Stored data
————————

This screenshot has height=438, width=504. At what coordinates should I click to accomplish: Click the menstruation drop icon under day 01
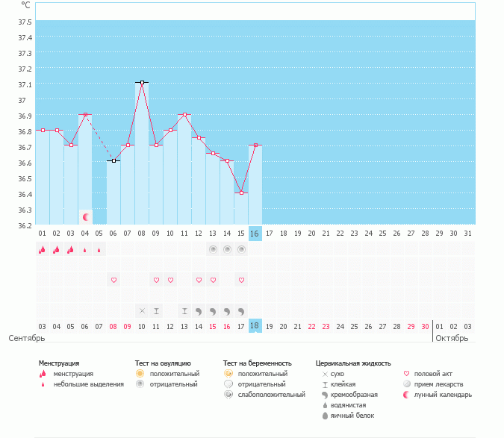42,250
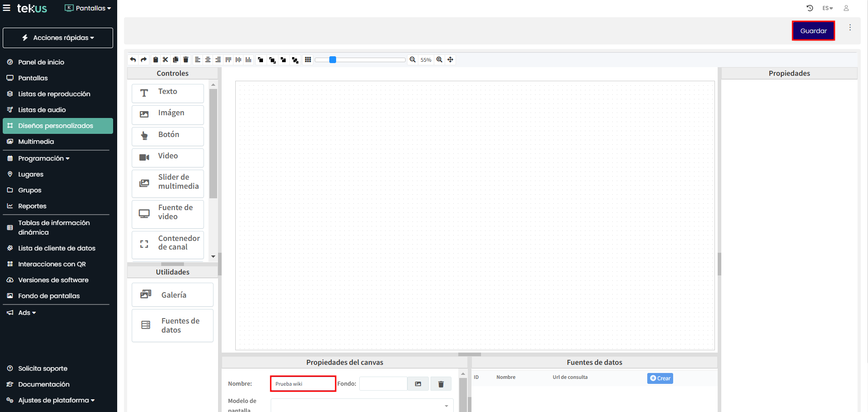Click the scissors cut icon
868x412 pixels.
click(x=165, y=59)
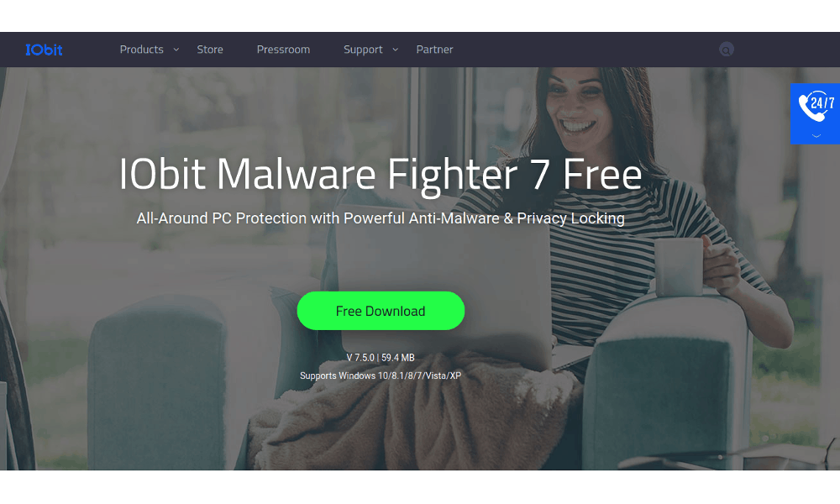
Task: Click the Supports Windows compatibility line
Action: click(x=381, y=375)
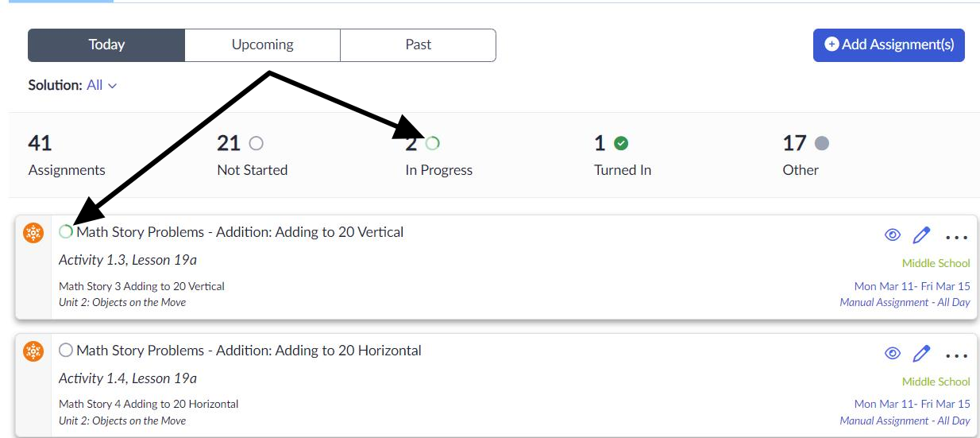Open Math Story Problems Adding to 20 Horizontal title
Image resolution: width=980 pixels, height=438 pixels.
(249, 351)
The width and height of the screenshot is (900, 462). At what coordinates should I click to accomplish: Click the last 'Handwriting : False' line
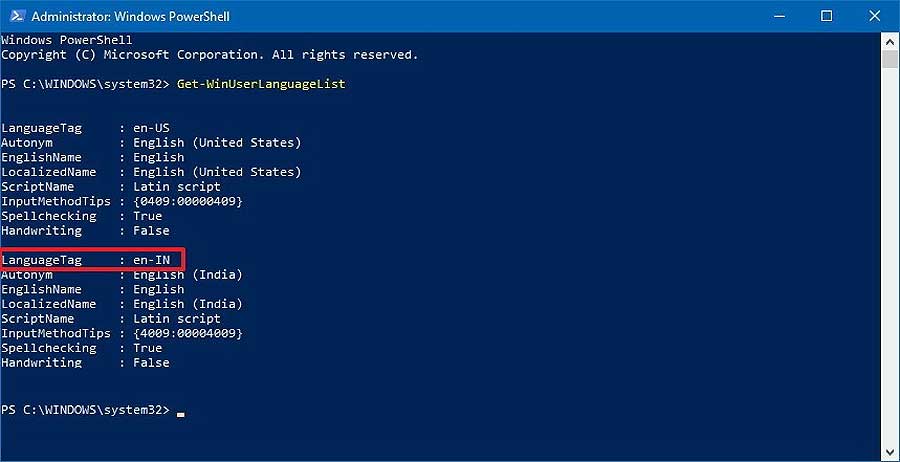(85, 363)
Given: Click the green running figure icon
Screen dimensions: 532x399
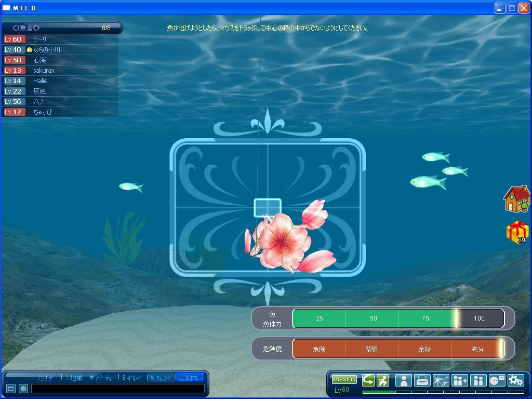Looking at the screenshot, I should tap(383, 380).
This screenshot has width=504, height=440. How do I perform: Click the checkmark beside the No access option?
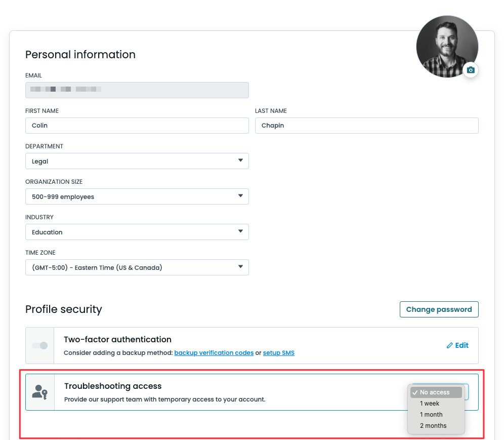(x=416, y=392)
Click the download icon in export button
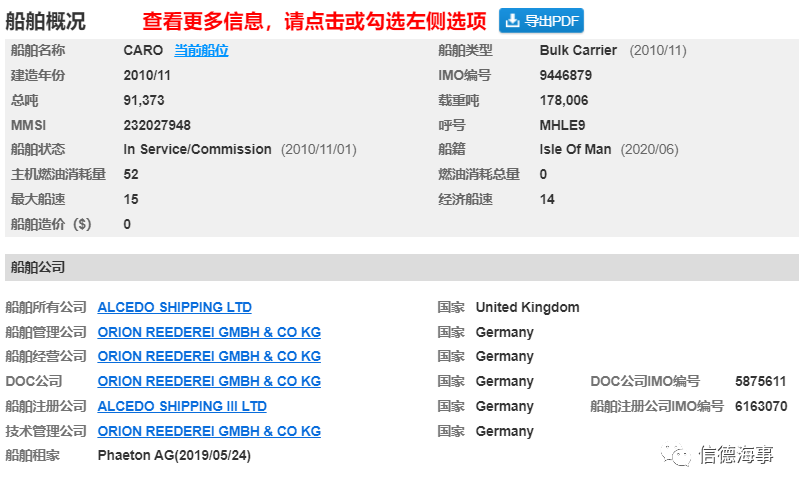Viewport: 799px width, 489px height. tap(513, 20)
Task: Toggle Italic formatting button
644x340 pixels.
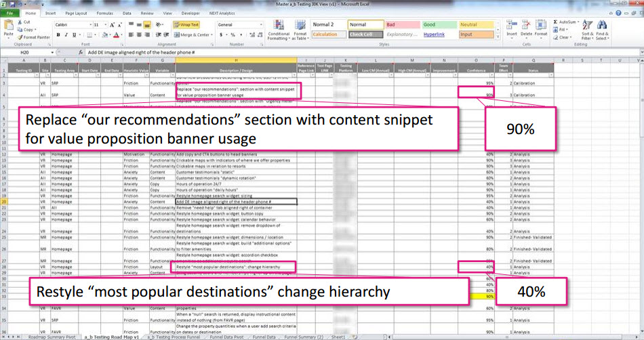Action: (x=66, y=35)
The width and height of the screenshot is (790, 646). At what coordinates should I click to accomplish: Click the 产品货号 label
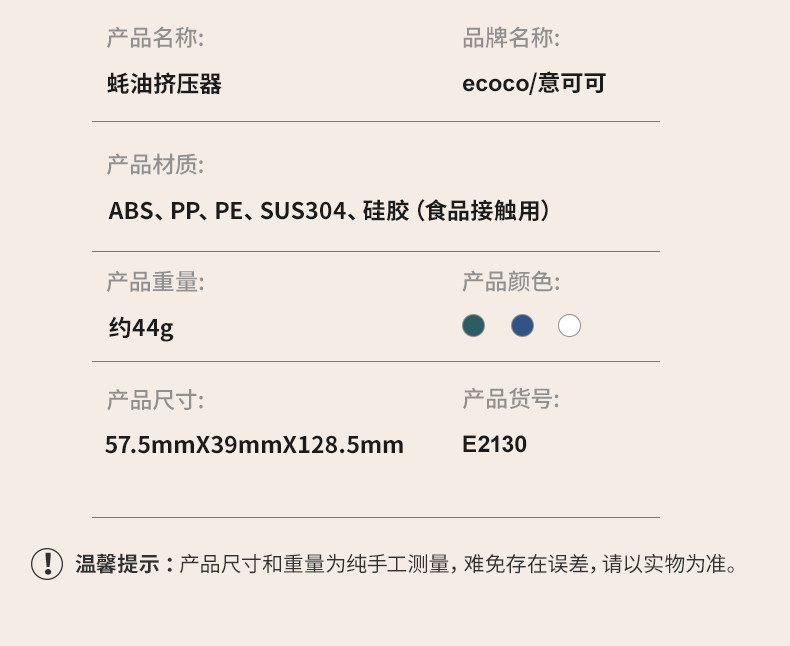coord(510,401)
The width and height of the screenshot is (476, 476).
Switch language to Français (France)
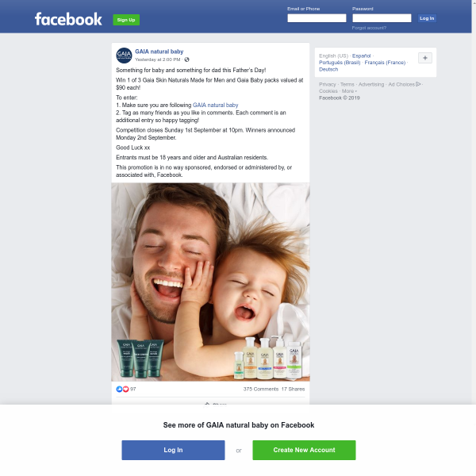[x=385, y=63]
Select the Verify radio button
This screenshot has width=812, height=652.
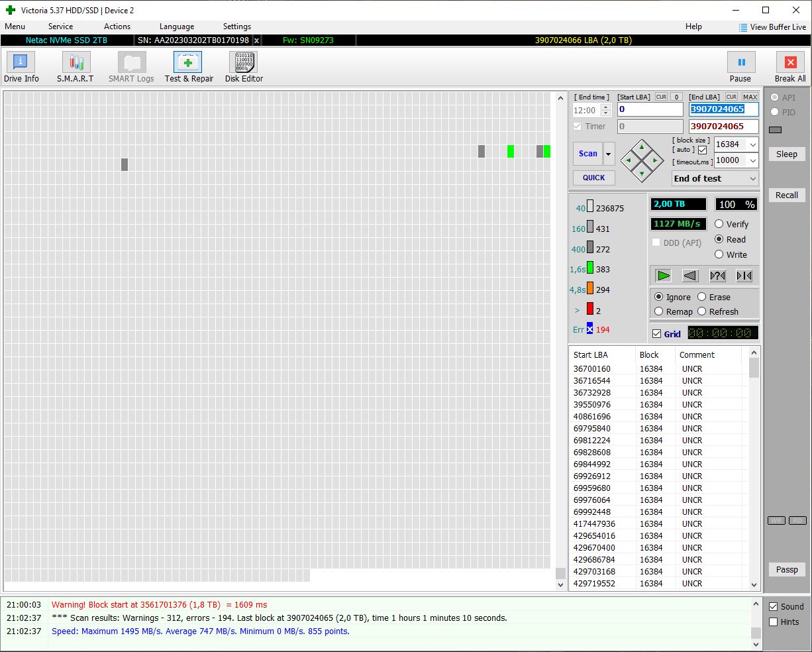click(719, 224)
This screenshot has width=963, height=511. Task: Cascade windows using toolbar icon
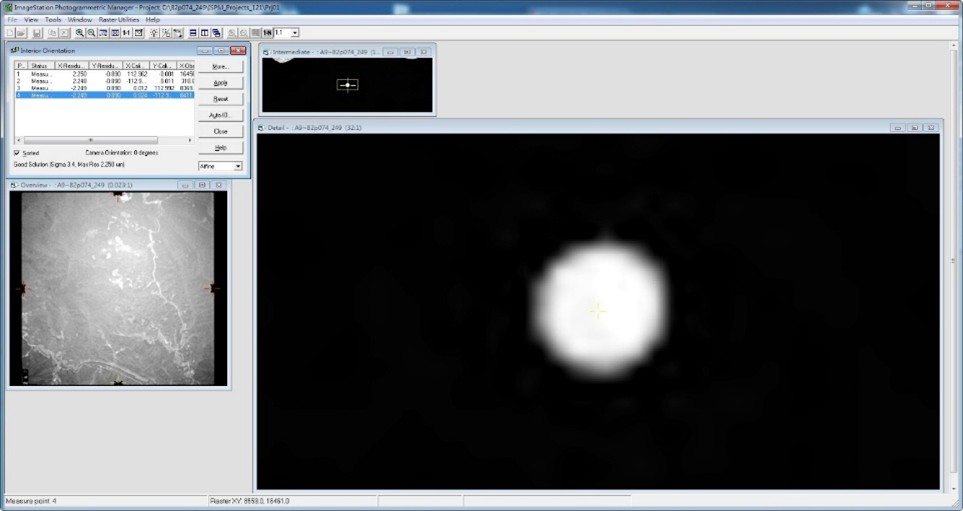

————————

▶ [The problem]: From the line containing "Click the download icon in export button" through the end of the entries, quote each line exactly and nothing else, excluding all pictures.

▶ [Solution]:
Click the download icon in export button
Viewport: 799px width, 489px height. tap(513, 20)
Task: Toggle Italic formatting button
644x340 pixels.
Action: (x=66, y=35)
The width and height of the screenshot is (790, 646). At what coordinates should I click to accomplish: Click the 产品货号 label
coord(510,401)
The width and height of the screenshot is (476, 476).
Switch language to Français (France)
[x=385, y=63]
Select the Verify radio button
This screenshot has width=812, height=652.
click(719, 224)
This screenshot has width=963, height=511. Task: Cascade windows using toolbar icon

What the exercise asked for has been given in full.